Many linear thinkers believe that to solve a problem, you need to follow a simple, logical path, a step-by-step sequence involving two variables. One and one is always two.
When it comes to solving today's social, political and economic ills, linear thinkers believe the solution is more regulation and government intervention. To wit: the thousands of pages piling up from the solutions of
Sarbanes-Oxley, the Volcker Rule and Dodd-Frank
. (This link will take you to usfunds.com.)
There's a danger with this line of thinking because life is much more complex. Government policies are necessary for a level playing field for businesses, but they require a nonlinear way of thinking. Consider how scientists, mathematicians, psychologists and meteorologists have had tremendous success when they step outside the stiff boundaries required by linear thinking.

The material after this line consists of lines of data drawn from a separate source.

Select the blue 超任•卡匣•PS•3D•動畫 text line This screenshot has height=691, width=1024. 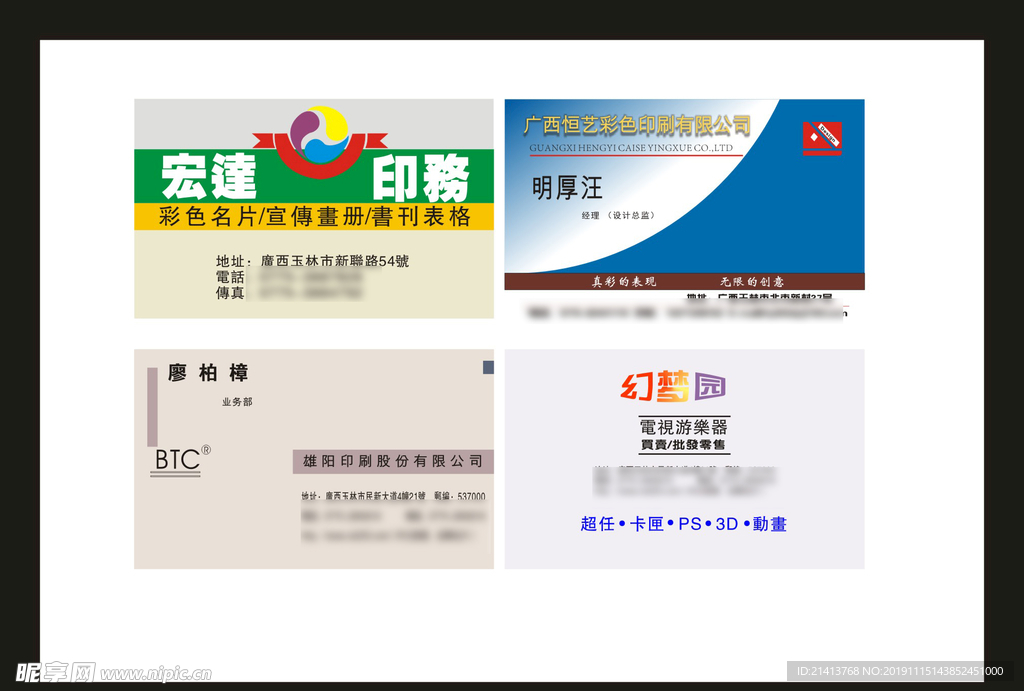(683, 524)
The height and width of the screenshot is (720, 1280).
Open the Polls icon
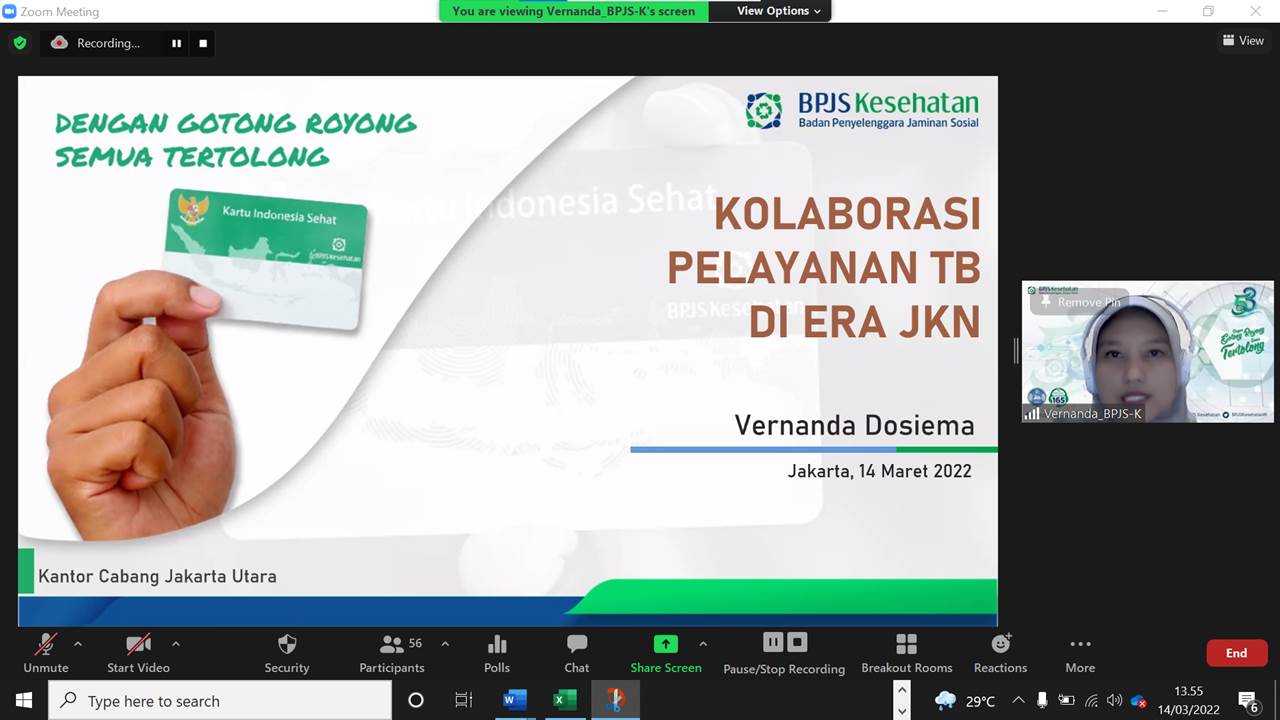point(497,645)
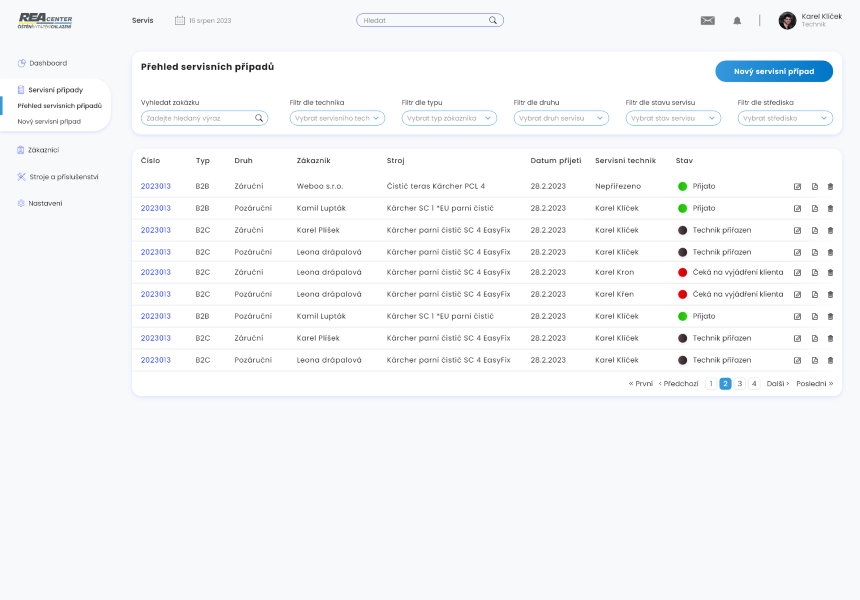
Task: Click the Vyhledat zakázku search input field
Action: pyautogui.click(x=197, y=118)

Nonlinear math equations and systems have been used to explain weight loss, the spread of happiness, strength of metals and hurricanes. Millions of Americans' lives have been improved by a deeper level of understanding of these issues.
This nonlinear line of thinking needs to be adopted by policymakers. As we enter a critical period in the U.S. election cycle, Americans deserve thoughtful regulations that maintain the spirit found within the Declaration of Independence. These are lofty, but attainable goals, as long as we have leaders who are brave enough to fully consider how their actions affect job creation, social stability, economic prosperity, trust and free markets.
Prohibition is an obvious example of extreme regulation in American history. With all the good intentions of improving the lives of Americans by eliminating the perceived source of corruption, crime and poverty, politicians outlawed the making, transporting and selling of alcohol. Politicians did not anticipate the extent of unintended consequences, as the illegal commodity only encouraged bootlegging, speakeasies and the mafia.
I'll raise my glass to the repeal in 1933 and the more practical and balanced approach that followed, as states chose their own drinking ages until the 1980s, when the need to reduce drunk driving fatalities led to the National Minimum Drinking Age Act of 1984.
Investors today are the unintended victims of the linear thinking that has permeated through today's government policies. A friend of mine shared his parents' experience with me that many retired workers can relate to.
After years of working hard and prudently saving for retirement, my friend's parents felt that their nest egg was large enough to retire and live off the interest. At the time, their accumulated savings of $500,000 was invested in long-term Treasury bonds yielding roughly 6%. The annual interest of $30,000 satisfied their needs.
Fast forward to this year, when 30-year and 10-year government yields have been so manipulated by the
Federal Reserve that the rates have been reduced to near-record lows. This knocks the interest income on the retirees' half a million dollar nest egg to only $5,000 per year.